C’est à ce moment que la majorité des habitants de l’archipel découvre alors un spectacle de désolation. Les arbres sont arrachés ou pliés. Des gravats éparpillés témoignent de l’existence de bâtiments, aujourd’hui réduits à néant. Les nombreux toits de tôles qui recouvrent les maisons n’ont pas pu résister à l’assaut. La place de la Victoires, à Pointe-à-Pitre est méconnaissable. Les arbres brûlés par le sel marin, le sol encombré de bateaux qui étaient amarrés dans le port tout proche… La place de la Victoire à Pointe-à-Pitre photographiée le 19 septembre 1989 © AFP

Gérard César, grand reporter à RFO Guadeloupe se souvient : « C’était toute la Guadeloupe et en particulier la Grande-Terre qui était abîmée, explique-t-il au micro de RFO radio. Quand nous sommes arrivés à Saint-François, j’ai eu l’impression qu’une bombe était tombée sur la Guadeloupe. On avait l’impression que tout était en train de disparaitre. Et que tout était éparpillé, comme les esprits d’ailleurs ».

Une économie dévastée
Des rafales de vent de plus de 300 kilomètres heures sont relevées. Plus d’une dizaine de morts est à déplorer, ainsi que des dizaines de milliers de sans abris et des dégâts matériels considérables.
Les exploitations agricoles de l’île de canne à sucre et les bananeraies sont entièrement détruites, tout comme la production d’ananas, causant des dommages catastrophiques pour l’économie locale. En dépit de la solidarité nationale et surtout locale, l’archipel mettra plusieurs années à se remettre du passage de l’ouragan. Des cocotiers détruits au Gosier après le passage du cyclone © AFP

Le cyclone poursuit ensuite son funeste parcours vers Porto-Rico, puis les Etats-Unis. Il frôle la Floride avant d’approcher la Caroline du Sud. Ce n’est que le 22 septembre, en pénétrant plus profondément dans les terres, que le cyclone mourra, laissant derrière lui des dizaines de morts.

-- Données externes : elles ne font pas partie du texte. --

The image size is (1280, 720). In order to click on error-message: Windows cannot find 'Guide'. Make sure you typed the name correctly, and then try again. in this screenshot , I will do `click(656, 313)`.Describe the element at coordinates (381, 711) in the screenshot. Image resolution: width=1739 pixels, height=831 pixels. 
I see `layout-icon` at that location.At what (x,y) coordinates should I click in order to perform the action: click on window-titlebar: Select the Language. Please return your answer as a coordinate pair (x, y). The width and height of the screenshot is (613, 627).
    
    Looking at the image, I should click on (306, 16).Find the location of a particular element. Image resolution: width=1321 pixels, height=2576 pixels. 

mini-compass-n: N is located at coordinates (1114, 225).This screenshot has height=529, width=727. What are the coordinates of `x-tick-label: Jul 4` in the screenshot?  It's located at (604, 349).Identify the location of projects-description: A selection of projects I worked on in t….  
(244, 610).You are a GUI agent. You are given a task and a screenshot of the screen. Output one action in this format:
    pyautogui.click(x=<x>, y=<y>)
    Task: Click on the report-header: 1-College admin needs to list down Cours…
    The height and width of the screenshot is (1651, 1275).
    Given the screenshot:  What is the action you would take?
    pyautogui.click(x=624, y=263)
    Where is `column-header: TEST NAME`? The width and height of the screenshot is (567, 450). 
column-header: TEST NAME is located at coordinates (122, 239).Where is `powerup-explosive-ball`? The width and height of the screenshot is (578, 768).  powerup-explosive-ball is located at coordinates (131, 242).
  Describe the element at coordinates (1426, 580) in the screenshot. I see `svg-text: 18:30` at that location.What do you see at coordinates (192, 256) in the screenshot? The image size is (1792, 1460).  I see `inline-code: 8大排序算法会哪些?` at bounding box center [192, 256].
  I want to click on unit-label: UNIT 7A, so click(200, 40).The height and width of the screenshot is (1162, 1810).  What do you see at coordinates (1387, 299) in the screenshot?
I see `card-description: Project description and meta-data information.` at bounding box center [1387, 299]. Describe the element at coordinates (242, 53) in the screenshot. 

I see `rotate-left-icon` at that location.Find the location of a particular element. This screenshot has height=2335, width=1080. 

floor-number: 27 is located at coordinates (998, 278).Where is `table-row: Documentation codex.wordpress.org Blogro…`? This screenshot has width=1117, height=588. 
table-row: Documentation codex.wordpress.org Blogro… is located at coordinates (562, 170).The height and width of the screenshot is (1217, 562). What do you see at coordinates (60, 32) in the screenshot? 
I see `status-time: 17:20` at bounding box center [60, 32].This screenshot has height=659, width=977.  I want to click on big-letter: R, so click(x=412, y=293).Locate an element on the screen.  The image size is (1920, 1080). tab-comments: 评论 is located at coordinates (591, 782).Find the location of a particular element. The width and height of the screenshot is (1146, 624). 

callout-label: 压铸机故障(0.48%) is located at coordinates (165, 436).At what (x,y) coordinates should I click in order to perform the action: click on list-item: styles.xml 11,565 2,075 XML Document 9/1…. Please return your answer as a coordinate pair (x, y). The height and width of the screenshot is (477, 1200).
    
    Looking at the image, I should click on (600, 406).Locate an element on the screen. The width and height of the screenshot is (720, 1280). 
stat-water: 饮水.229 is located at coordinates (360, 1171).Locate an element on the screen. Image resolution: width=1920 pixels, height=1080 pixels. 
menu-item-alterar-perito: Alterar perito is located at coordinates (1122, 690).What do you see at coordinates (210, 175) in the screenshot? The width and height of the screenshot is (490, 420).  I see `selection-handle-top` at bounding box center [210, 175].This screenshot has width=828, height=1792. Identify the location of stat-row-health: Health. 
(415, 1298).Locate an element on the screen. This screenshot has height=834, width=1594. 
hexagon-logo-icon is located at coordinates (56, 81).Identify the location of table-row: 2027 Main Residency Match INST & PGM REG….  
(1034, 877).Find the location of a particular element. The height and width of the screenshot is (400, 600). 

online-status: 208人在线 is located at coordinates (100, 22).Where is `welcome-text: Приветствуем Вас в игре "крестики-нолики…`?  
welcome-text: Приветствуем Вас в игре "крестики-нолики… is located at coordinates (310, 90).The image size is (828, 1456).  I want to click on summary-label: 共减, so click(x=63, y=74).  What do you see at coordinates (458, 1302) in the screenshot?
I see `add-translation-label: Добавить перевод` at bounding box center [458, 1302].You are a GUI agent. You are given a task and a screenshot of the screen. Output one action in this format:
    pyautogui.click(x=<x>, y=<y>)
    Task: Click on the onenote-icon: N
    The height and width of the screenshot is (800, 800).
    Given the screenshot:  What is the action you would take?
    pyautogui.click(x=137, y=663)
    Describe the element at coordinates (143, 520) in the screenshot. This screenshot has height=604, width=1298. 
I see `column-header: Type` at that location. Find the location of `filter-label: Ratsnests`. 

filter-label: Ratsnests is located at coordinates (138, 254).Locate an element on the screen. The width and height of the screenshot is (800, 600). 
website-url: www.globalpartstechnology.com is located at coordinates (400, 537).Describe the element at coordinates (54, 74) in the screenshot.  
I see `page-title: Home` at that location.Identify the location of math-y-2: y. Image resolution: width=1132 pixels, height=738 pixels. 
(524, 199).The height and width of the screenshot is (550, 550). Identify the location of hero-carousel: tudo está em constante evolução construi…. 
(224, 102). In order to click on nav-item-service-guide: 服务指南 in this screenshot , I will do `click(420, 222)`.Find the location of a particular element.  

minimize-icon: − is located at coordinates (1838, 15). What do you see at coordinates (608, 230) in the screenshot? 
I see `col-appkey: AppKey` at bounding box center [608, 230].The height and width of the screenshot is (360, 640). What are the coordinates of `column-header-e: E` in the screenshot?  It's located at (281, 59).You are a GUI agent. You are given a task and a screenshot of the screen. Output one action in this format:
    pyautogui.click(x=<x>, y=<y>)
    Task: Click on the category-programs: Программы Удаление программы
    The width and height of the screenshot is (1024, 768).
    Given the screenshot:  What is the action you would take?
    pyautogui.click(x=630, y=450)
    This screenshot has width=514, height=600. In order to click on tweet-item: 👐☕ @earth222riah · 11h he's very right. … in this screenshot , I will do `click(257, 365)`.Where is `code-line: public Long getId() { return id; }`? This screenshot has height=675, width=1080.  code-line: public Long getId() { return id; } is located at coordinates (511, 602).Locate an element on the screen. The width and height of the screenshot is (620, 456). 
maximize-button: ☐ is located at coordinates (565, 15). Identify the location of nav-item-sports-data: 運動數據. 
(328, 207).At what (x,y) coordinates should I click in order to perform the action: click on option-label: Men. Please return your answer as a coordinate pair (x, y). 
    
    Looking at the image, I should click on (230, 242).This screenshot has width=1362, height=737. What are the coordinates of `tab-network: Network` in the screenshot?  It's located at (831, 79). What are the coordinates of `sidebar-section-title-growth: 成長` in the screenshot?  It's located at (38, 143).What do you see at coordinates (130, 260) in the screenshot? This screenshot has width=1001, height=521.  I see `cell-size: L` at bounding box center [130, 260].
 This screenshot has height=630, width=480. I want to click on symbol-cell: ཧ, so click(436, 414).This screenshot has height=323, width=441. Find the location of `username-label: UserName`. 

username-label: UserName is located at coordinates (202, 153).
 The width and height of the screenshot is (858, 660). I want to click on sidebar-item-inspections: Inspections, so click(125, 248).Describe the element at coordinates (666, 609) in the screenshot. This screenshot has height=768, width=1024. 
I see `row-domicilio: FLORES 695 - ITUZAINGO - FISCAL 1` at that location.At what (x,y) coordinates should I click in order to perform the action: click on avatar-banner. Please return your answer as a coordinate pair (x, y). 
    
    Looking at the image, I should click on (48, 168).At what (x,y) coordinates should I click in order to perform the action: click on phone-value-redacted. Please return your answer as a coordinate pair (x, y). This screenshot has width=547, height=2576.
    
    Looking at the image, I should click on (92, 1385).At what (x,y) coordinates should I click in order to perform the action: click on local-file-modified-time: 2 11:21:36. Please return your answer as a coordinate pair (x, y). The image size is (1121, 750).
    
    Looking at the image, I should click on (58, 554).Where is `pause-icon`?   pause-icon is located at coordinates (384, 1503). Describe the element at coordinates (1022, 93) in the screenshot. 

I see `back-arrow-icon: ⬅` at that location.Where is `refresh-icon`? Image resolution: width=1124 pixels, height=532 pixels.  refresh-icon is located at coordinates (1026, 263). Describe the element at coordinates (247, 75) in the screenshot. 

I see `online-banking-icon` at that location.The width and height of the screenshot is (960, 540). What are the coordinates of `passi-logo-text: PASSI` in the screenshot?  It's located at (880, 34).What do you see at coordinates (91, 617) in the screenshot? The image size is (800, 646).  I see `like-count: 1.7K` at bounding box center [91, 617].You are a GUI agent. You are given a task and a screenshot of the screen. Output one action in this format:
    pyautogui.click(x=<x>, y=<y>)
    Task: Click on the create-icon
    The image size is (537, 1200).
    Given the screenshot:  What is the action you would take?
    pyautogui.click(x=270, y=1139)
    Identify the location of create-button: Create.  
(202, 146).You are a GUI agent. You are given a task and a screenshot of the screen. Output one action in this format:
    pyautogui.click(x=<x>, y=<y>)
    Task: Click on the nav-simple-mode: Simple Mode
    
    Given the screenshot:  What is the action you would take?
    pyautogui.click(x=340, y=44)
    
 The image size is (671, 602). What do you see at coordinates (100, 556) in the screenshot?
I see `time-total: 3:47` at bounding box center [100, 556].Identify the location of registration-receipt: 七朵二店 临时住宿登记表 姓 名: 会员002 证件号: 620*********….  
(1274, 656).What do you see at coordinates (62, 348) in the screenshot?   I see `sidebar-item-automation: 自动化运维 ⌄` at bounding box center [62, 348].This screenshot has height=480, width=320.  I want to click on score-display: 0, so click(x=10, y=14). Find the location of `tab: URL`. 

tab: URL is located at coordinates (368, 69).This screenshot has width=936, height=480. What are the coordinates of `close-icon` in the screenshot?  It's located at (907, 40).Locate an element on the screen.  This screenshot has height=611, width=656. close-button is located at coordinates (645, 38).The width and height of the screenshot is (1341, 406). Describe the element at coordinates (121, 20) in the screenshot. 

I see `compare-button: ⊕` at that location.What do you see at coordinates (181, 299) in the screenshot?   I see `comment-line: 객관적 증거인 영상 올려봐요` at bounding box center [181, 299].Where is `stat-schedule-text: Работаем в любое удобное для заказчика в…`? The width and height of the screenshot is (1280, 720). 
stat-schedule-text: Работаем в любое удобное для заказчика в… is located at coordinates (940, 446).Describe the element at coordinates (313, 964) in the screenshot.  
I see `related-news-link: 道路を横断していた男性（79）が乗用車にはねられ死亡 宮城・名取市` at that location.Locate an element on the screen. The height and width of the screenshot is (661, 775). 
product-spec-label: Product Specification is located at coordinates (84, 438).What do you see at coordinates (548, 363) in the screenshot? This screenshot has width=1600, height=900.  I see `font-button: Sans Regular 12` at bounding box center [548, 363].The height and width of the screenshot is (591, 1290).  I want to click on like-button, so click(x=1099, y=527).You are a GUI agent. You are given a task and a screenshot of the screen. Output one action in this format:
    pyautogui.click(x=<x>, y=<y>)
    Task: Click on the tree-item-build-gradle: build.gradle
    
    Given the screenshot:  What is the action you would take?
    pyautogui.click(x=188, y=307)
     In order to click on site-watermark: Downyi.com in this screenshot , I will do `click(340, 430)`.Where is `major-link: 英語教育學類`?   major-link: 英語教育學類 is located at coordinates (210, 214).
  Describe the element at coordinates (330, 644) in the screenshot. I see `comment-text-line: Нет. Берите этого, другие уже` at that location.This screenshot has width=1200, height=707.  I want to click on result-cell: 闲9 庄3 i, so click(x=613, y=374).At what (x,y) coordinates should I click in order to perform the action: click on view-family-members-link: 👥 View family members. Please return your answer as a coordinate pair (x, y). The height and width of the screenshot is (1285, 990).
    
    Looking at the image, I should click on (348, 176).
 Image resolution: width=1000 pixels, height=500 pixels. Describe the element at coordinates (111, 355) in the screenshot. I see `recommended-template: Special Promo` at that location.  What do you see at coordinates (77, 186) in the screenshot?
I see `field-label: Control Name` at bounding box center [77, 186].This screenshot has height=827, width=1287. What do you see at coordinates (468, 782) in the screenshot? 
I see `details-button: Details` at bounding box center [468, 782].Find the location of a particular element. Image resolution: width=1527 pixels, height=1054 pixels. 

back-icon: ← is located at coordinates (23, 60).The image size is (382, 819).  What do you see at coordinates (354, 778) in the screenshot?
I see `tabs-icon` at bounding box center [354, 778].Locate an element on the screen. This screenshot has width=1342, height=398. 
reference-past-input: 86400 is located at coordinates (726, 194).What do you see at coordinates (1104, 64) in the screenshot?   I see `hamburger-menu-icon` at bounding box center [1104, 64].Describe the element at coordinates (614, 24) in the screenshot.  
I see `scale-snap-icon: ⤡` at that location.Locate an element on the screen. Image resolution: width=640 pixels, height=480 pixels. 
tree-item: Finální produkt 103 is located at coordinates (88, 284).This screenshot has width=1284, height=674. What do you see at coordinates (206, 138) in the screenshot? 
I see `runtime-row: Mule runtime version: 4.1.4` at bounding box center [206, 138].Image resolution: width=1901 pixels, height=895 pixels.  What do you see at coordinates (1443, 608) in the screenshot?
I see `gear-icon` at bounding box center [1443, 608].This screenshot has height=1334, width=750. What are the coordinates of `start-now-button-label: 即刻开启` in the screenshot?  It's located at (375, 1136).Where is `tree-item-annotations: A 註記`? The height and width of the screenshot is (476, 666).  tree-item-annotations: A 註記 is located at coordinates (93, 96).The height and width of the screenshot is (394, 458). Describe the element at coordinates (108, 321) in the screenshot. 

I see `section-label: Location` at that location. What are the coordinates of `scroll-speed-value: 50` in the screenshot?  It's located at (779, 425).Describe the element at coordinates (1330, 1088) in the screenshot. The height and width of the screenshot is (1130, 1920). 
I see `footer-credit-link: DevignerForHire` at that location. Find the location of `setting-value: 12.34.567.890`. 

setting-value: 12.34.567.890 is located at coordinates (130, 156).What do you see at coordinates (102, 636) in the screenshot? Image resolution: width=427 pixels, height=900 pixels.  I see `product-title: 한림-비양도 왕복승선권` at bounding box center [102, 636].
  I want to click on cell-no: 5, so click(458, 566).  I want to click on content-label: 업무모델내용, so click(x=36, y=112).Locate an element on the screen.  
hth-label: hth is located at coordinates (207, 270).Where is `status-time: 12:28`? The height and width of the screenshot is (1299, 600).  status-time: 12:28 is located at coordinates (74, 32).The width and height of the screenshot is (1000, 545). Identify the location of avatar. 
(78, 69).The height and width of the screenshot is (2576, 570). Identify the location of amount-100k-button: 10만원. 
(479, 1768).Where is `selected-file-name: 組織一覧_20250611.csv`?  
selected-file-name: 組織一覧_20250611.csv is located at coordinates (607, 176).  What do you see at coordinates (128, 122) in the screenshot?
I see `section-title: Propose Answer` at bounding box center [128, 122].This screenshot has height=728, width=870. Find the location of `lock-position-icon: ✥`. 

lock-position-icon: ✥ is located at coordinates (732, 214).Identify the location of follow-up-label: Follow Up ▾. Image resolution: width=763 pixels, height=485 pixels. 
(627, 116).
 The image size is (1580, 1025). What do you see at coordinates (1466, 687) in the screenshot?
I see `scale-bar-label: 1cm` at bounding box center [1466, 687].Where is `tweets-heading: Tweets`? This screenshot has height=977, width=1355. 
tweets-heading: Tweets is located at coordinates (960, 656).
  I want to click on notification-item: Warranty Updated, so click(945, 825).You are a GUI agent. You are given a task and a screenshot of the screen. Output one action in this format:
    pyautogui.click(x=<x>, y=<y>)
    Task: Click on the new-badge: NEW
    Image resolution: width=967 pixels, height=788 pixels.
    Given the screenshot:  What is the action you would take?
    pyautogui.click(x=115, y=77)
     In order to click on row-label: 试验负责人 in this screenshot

 Depuis 1989, les Guadeloupéens ont eu à subir les assauts de nombreux cyclones ou tempêtes tropicales, aux noms toujours plus sympathiques. Luis et Marylin en 1995, Georges en 1998, Lenny en 1999. Pourtant, Hugo a marqué les mémoires de tous ceux qui l’ont vécu. En dépit de la solidarité nationale et surtout locale, l’archipel mettra plusieurs années à se remettre du passage de l’ouragan. Vingt ans après, son souvenir ne manque jamais d’être évoqué lors des différentes alertes météorologiques qui jalonnent la période cyclonique.